(Records for locating described items)

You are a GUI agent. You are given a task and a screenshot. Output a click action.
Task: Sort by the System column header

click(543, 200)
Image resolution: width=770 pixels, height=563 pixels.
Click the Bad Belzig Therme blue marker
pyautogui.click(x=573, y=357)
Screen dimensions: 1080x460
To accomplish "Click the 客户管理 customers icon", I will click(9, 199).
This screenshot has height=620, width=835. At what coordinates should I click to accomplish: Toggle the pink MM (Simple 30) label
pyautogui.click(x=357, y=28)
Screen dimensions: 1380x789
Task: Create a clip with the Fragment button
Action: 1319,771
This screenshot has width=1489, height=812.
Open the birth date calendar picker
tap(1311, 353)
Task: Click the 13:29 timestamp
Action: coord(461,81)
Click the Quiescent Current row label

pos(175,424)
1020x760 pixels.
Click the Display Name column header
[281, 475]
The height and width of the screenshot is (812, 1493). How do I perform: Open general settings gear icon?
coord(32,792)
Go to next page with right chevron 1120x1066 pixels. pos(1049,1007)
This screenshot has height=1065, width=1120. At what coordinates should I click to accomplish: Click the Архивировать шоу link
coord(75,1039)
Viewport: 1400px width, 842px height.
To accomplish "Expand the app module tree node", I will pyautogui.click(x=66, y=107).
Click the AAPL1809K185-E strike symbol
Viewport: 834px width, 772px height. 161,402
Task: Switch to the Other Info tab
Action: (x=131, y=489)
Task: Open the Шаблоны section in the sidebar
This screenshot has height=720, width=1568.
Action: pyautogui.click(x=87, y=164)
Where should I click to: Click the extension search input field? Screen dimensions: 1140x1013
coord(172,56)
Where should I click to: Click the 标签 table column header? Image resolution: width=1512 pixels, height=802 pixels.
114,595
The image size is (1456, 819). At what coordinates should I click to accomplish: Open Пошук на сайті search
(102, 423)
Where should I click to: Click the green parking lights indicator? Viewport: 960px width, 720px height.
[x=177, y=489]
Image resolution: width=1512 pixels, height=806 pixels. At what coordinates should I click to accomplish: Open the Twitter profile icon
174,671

> [REQUEST]: Can you rewrite every line of the items above as a Markdown table with a Row column holding the row number and a Line column holding the line, leaving out blank lines?

> [RESULT OF THE EXERCISE]:
| Row | Line |
|---|---|
| 1 | You are a GUI agent. You are given a task and a screenshot. Output a click action. |
| 2 | Task: Sort by the System column header |
| 3 | click(543, 200) |
| 4 | Image resolution: width=770 pixels, height=563 pixels. |
| 5 | Click the Bad Belzig Therme blue marker |
| 6 | pyautogui.click(x=573, y=357) |
| 7 | Screen dimensions: 1080x460 |
| 8 | To accomplish "Click the 客户管理 customers icon", I will click(9, 199). |
| 9 | This screenshot has height=620, width=835. At what coordinates should I click to accomplish: Toggle the pink MM (Simple 30) label |
| 10 | pyautogui.click(x=357, y=28) |
| 11 | Screen dimensions: 1380x789 |
| 12 | Task: Create a clip with the Fragment button |
| 13 | Action: 1319,771 |
| 14 | This screenshot has width=1489, height=812. |
| 15 | Open the birth date calendar picker |
| 16 | tap(1311, 353) |
| 17 | Task: Click the 13:29 timestamp |
| 18 | Action: coord(461,81) |
| 19 | Click the Quiescent Current row label |
| 20 | pos(175,424) |
| 21 | 1020x760 pixels. |
| 22 | Click the Display Name column header |
| 23 | [281, 475] |
| 24 | The height and width of the screenshot is (812, 1493). How do I perform: Open general settings gear icon? |
| 25 | coord(32,792) |
| 26 | Go to next page with right chevron 1120x1066 pixels. pos(1049,1007) |
| 27 | This screenshot has height=1065, width=1120. At what coordinates should I click to accomplish: Click the Архивировать шоу link |
| 28 | coord(75,1039) |
| 29 | Viewport: 1400px width, 842px height. |
| 30 | To accomplish "Expand the app module tree node", I will pyautogui.click(x=66, y=107). |
| 31 | Click the AAPL1809K185-E strike symbol |
| 32 | Viewport: 834px width, 772px height. 161,402 |
| 33 | Task: Switch to the Other Info tab |
| 34 | Action: (x=131, y=489) |
| 35 | Task: Open the Шаблоны section in the sidebar |
| 36 | This screenshot has height=720, width=1568. |
| 37 | Action: pyautogui.click(x=87, y=164) |
| 38 | Where should I click to: Click the extension search input field? Screen dimensions: 1140x1013 |
| 39 | coord(172,56) |
| 40 | Where should I click to: Click the 标签 table column header? Image resolution: width=1512 pixels, height=802 pixels. |
| 41 | 114,595 |
| 42 | The image size is (1456, 819). At what coordinates should I click to accomplish: Open Пошук на сайті search |
| 43 | (102, 423) |
| 44 | Where should I click to: Click the green parking lights indicator? Viewport: 960px width, 720px height. |
| 45 | [x=177, y=489] |
| 46 | Image resolution: width=1512 pixels, height=806 pixels. At what coordinates should I click to accomplish: Open the Twitter profile icon |
| 47 | 174,671 |